The two liberalisms often overlap; they often share policy positions and are certainly represented by the same political party. However, they differ in a key respect: their view of the project of politics. An epistemically humble liberalism necessarily extends humility even to its political enemies. Because my beliefs are weakly justified, my opponents could very well be right. Maybe life really does begin at conception; perhaps capitalism is a good thing. This necessarily lowers the stakes of political debates. It’s not that fewer lives are at stake; it’s that we’re not sure what we’re doing will actually save them.
In his book, The Three Lives of James Madison: Genius, Partisan, President, Professor Noah Feldman (YLS ’97) describes the core of President Madison’s political ideal as “political friendship,” which “allow[s] for reasoned disagreement among reasonable people who share the same basic goals but differ on how to achieve them.” This political friendship, or at least political amicability, is at the core of humble liberalism. It is unitive in the sense that it doesn’t morally exclude those on the “opposite side;” indeed, it doesn’t view political disagreement as a division, but rather as engagement in the shared project of the nation.

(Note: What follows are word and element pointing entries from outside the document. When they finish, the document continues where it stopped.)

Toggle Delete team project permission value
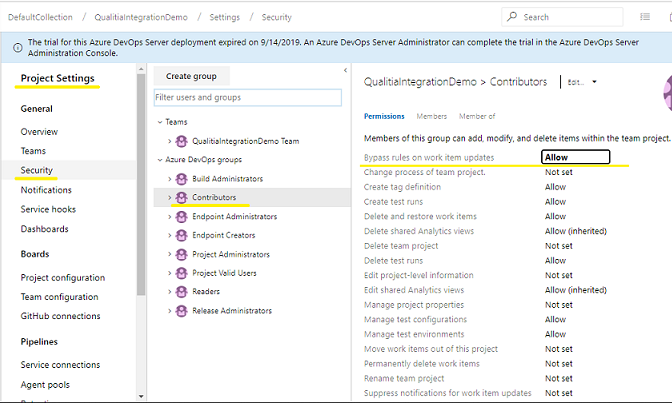click(x=558, y=246)
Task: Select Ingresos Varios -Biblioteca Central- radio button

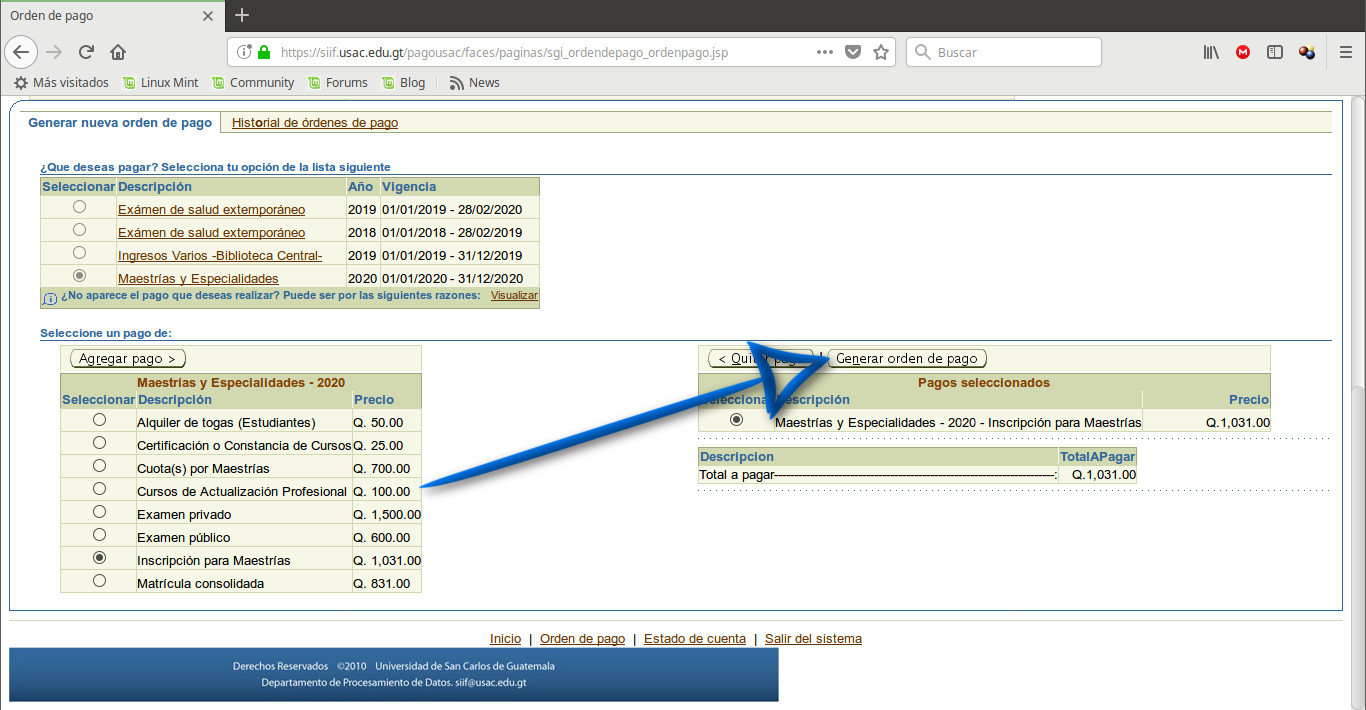Action: click(x=79, y=253)
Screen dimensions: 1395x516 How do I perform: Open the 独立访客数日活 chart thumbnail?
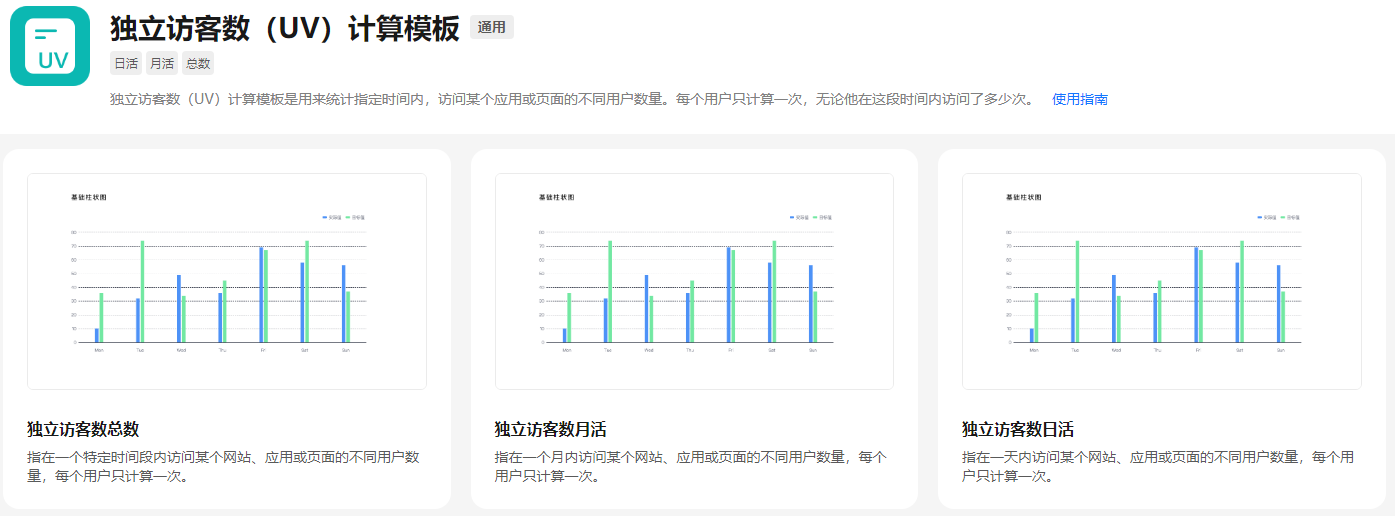[1161, 281]
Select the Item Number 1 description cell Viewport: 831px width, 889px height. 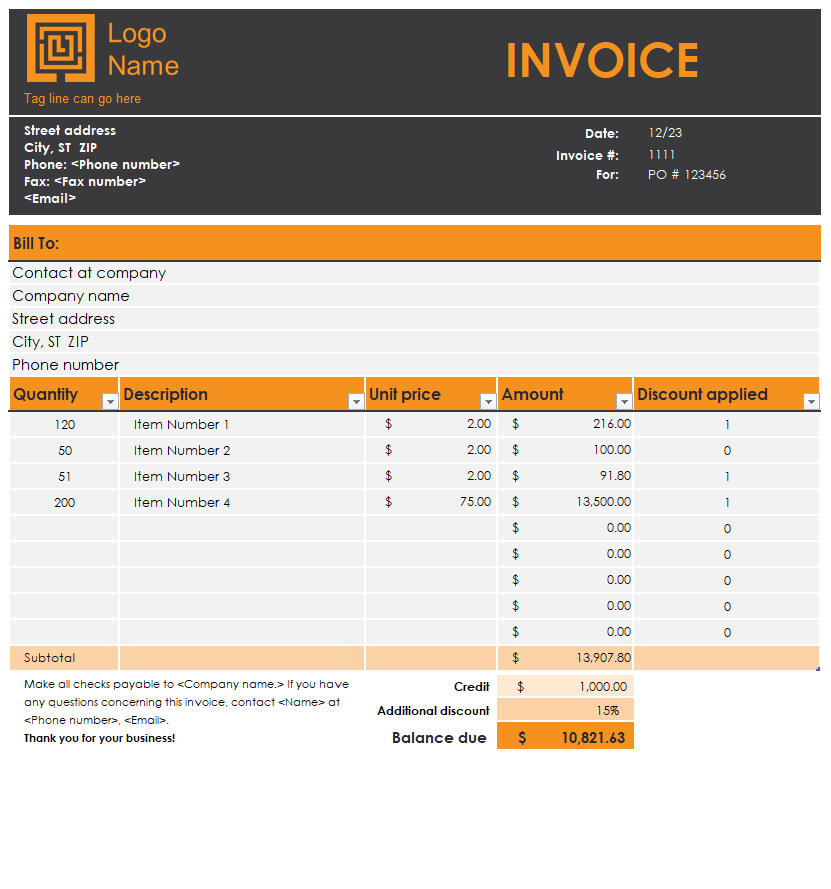[182, 424]
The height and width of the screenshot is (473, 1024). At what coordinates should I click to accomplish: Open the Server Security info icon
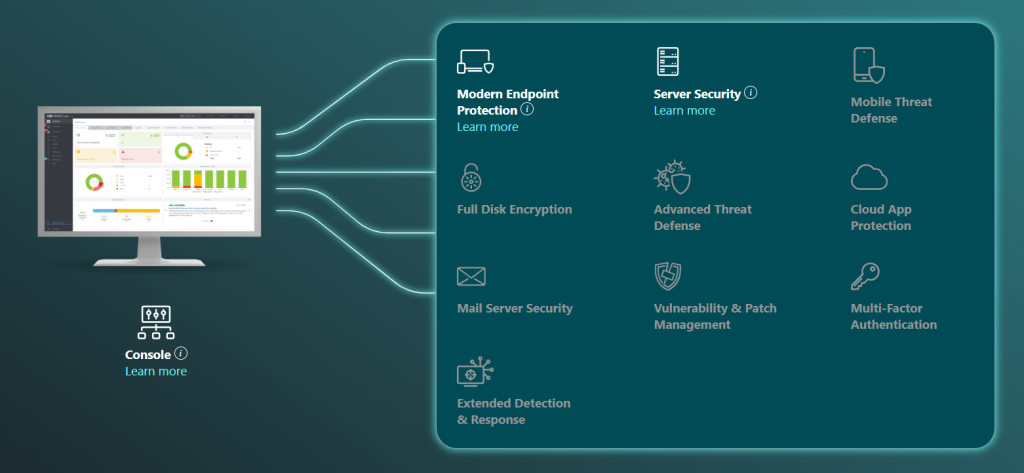tap(751, 93)
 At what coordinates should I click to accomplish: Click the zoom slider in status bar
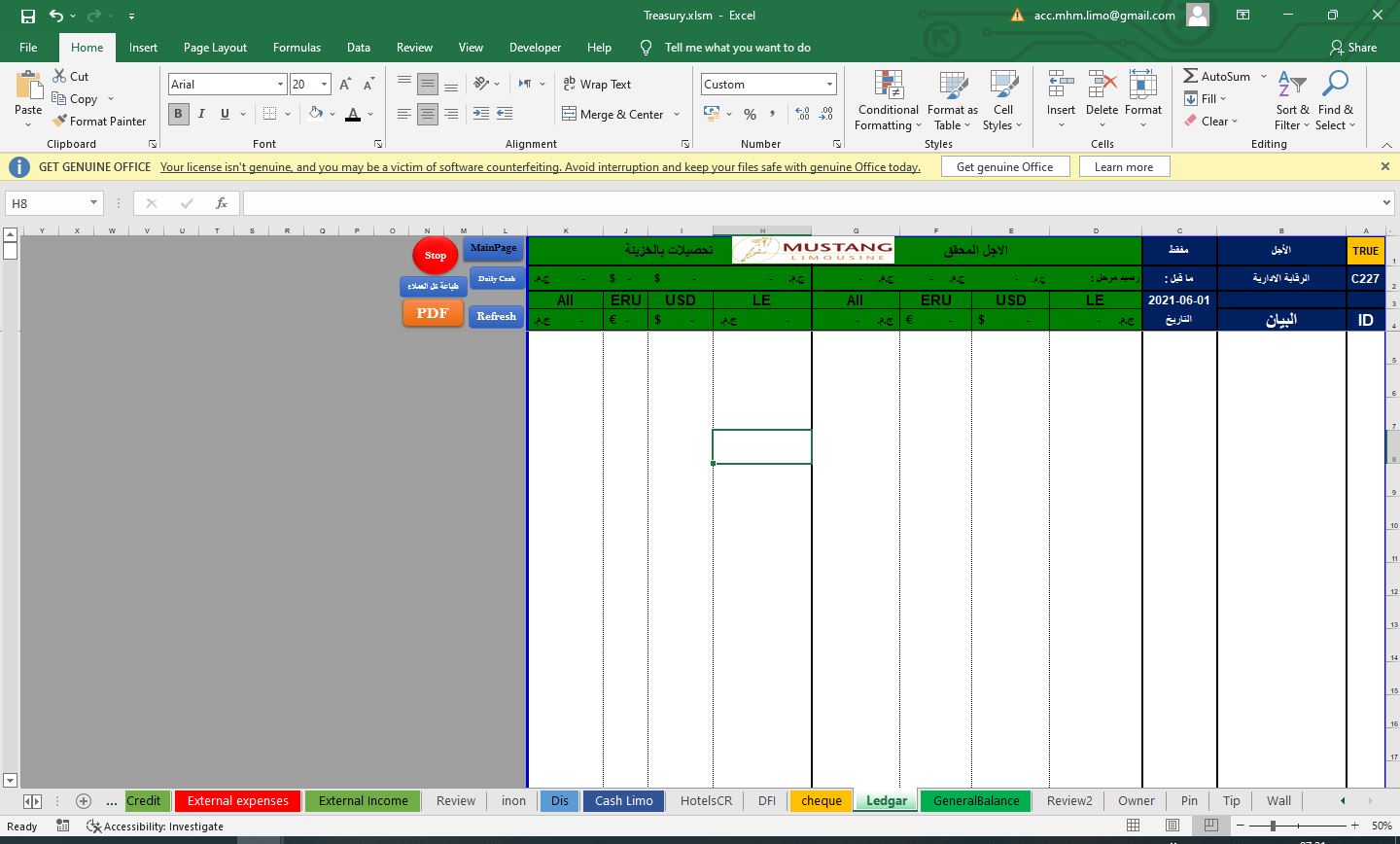(x=1273, y=826)
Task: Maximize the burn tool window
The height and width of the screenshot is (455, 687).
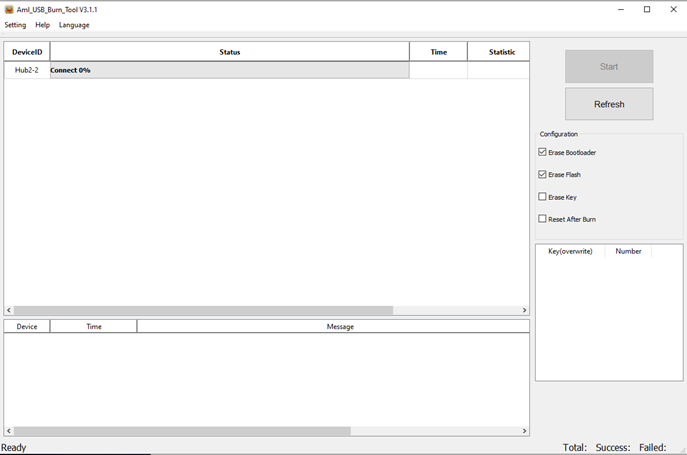Action: coord(647,9)
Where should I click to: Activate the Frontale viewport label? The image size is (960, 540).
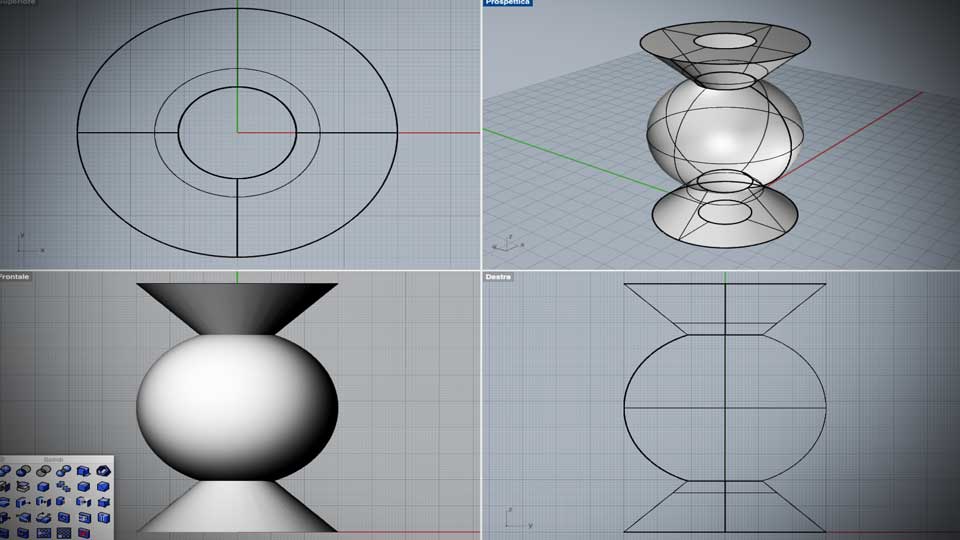pos(15,277)
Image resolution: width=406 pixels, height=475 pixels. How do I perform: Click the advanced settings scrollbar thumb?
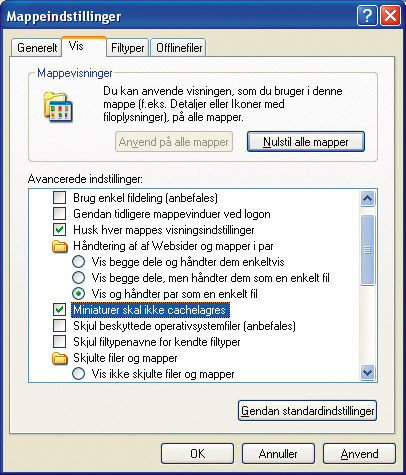[x=367, y=250]
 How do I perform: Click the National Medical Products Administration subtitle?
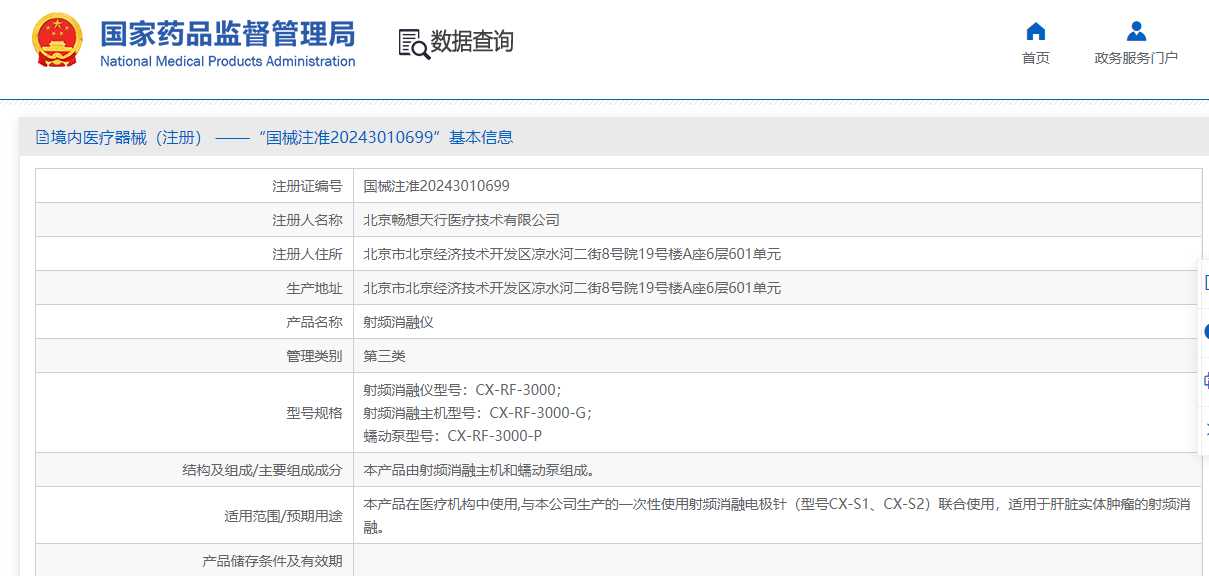[227, 62]
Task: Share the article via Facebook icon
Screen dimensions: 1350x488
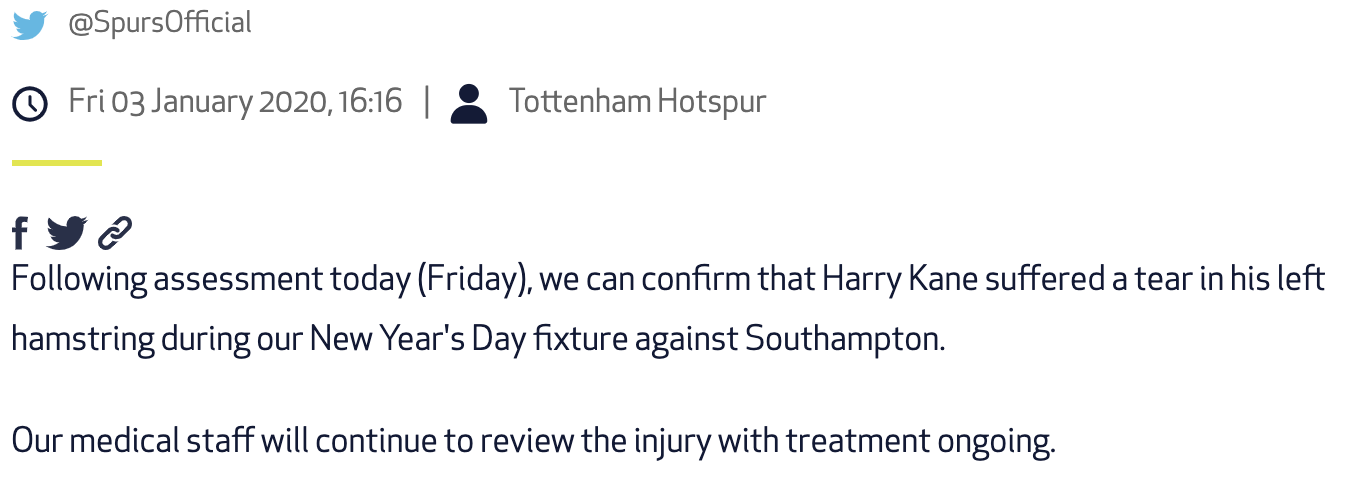Action: 20,233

Of course, the great irony that Prof. Feldman points out is that Madison himself failed to uphold his own vision. He thought of the Federalists as closet Monarchists who wanted to destroy the Republic. Eris, it seems, has been with the American Republic since the beginning. Nevertheless, political friendship could be a balm to our times. In the culture war and the M.A.D. of American politics, where our opponents are either “socialists”or “fascists”, it is the voice crying out in the wilderness, “You shall love your neighbor as yourself” (Matthew 22:39). Of course, the right has many skeletons in its own closet regarding a lack of political charity. And yet, this does not lessen the appeal of a political détente, if only out of sheer emotional exhaustion.
There is an obvious rejoinder here: the stakes are too high. Too many people will die from lack of healthcare for us to equivocate in order to please rich Republicans more concerned about their stock portfolios. Too many people will drown in debt for us to placate retirees who think that kids can still get through college on a part-time job. The list goes on. And it is true that the very core of this article is a plea to lower the stakes of politics. If the stakes are too high, then this is providing aspirin for a brain tumor. However, I would then appeal to practical considerations. As long as we live in a democracy, our parties have to convince people to vote for them. Now, if one is sure that they have the numeric advantage, then perhaps ginning up the base will be a perpetually viable strategy. However, it is likely that the Democrats will at some point have to convince some people to vote for them; you will need the much-sought-after “Biden Republicans” or “future former Republicans.” It is difficult to convince others to agree with you when you claim that they’re morally evil. On a more basic level, if we are obligated to educate ourselves, then the liberal movement has to be redemptive. It has to both celebrate minds that have changed and not cast those which haven’t as enemies. This is a liberalism that is hopeful rather than pugilistic. This is how we get a healthier politics, a healthier discourse, and, God willing, a healthier country.